PROMPT. Word for word, please copy the listing below, with its pictures left out.

PROVIDED RECORDS.

↓↓↓

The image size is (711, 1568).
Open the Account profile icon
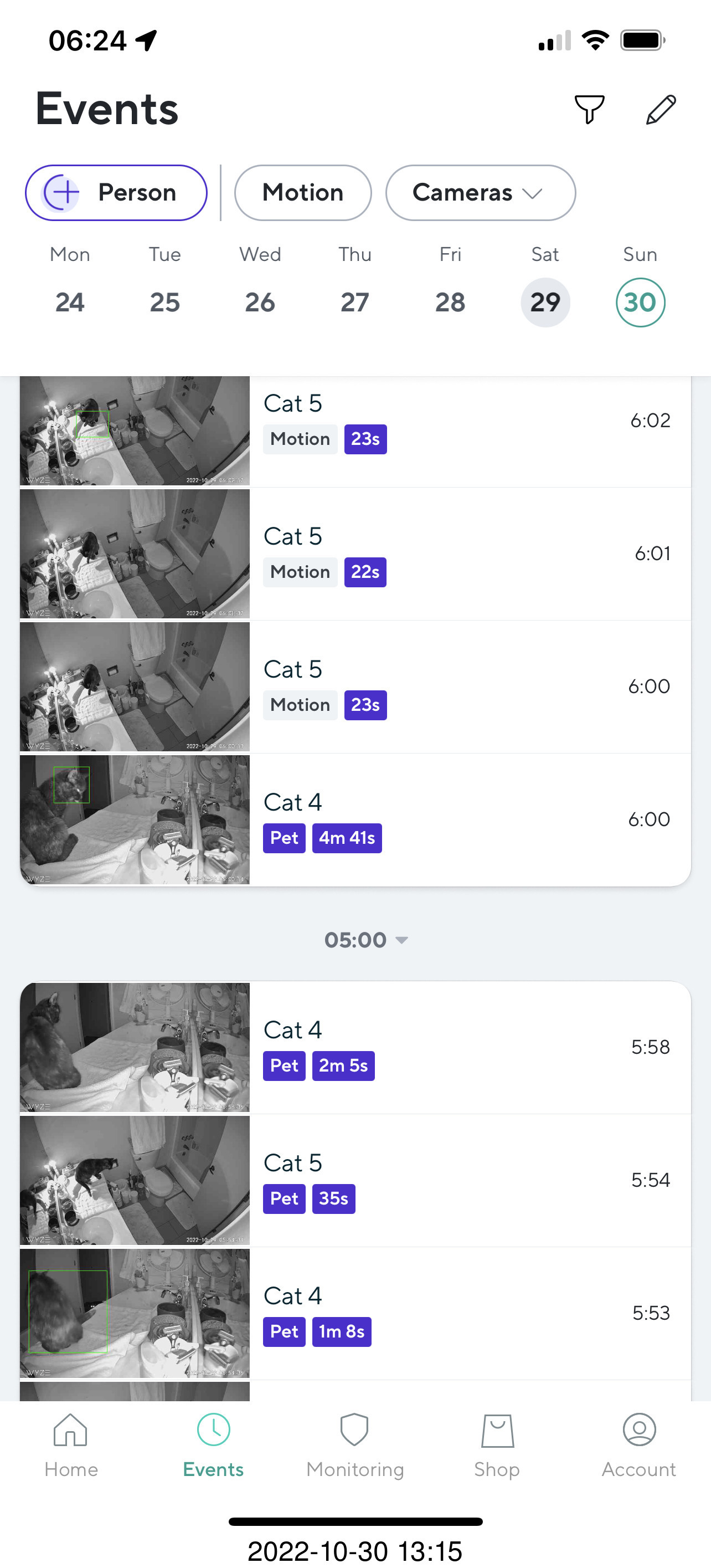click(638, 1430)
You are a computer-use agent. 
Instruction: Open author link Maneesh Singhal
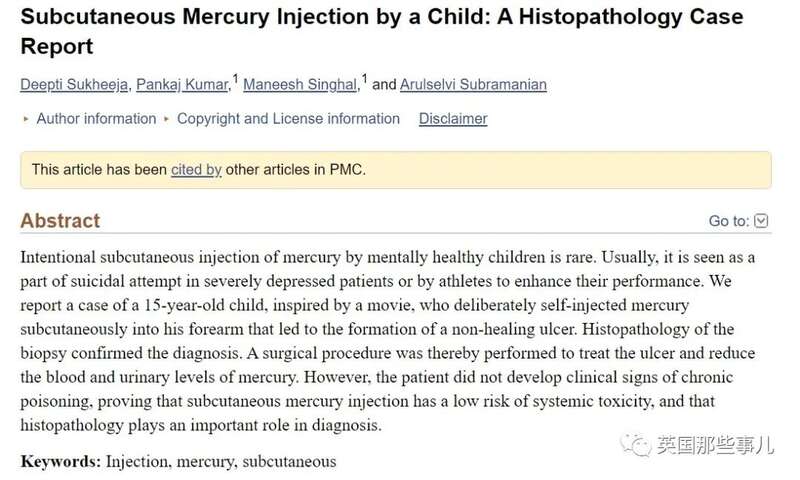[300, 85]
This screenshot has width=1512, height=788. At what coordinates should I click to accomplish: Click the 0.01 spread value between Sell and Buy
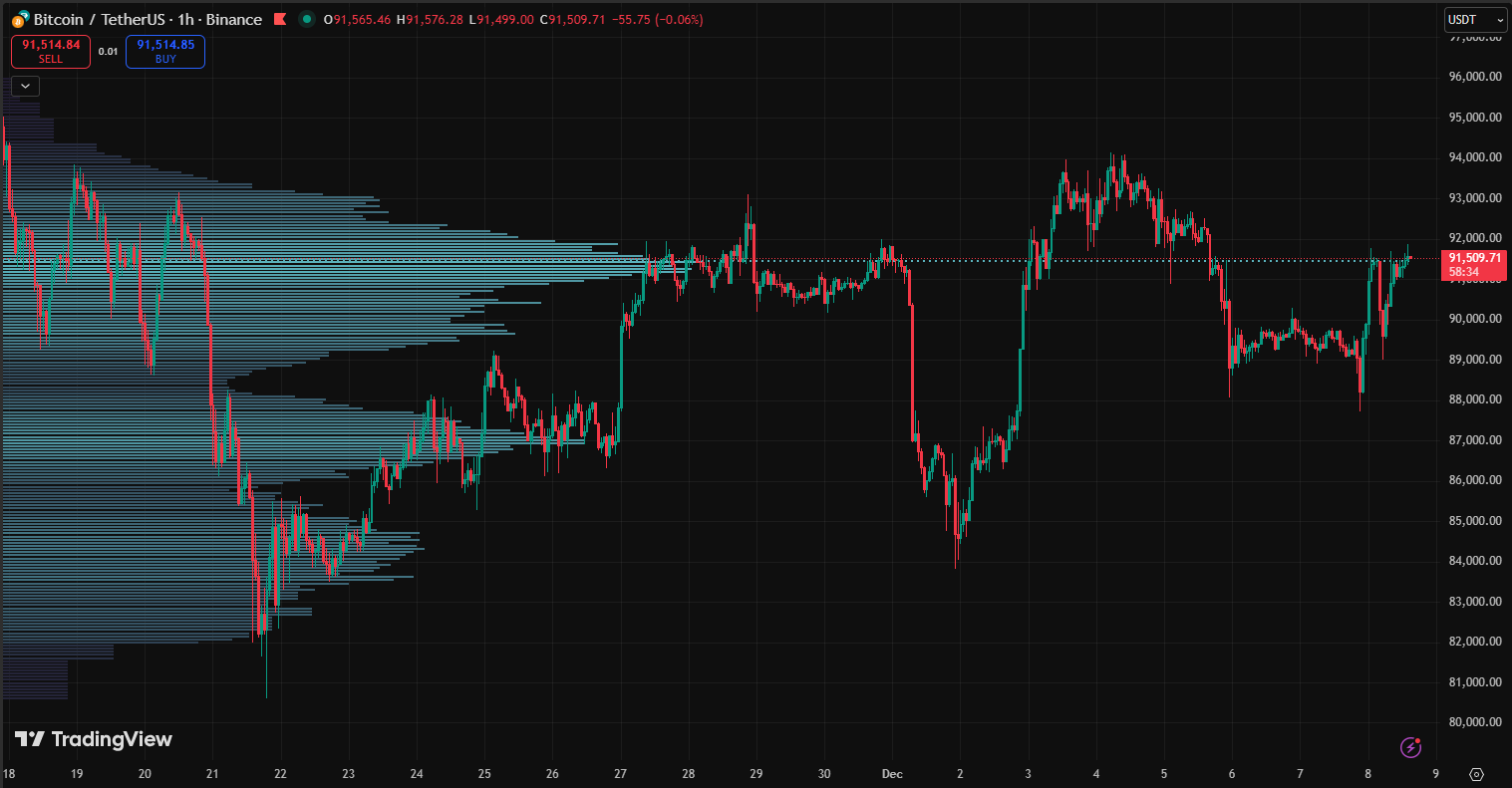[x=108, y=52]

↑↑↑

YOUR SOLUTION.
The image size is (711, 1568).
Open the Account profile icon
click(638, 1430)
You are a computer-use agent. 
Instruction: Open author link Maneesh Singhal
[300, 85]
This screenshot has width=1512, height=788. At what coordinates should I click to accomplish: Click the 0.01 spread value between Sell and Buy
[x=108, y=52]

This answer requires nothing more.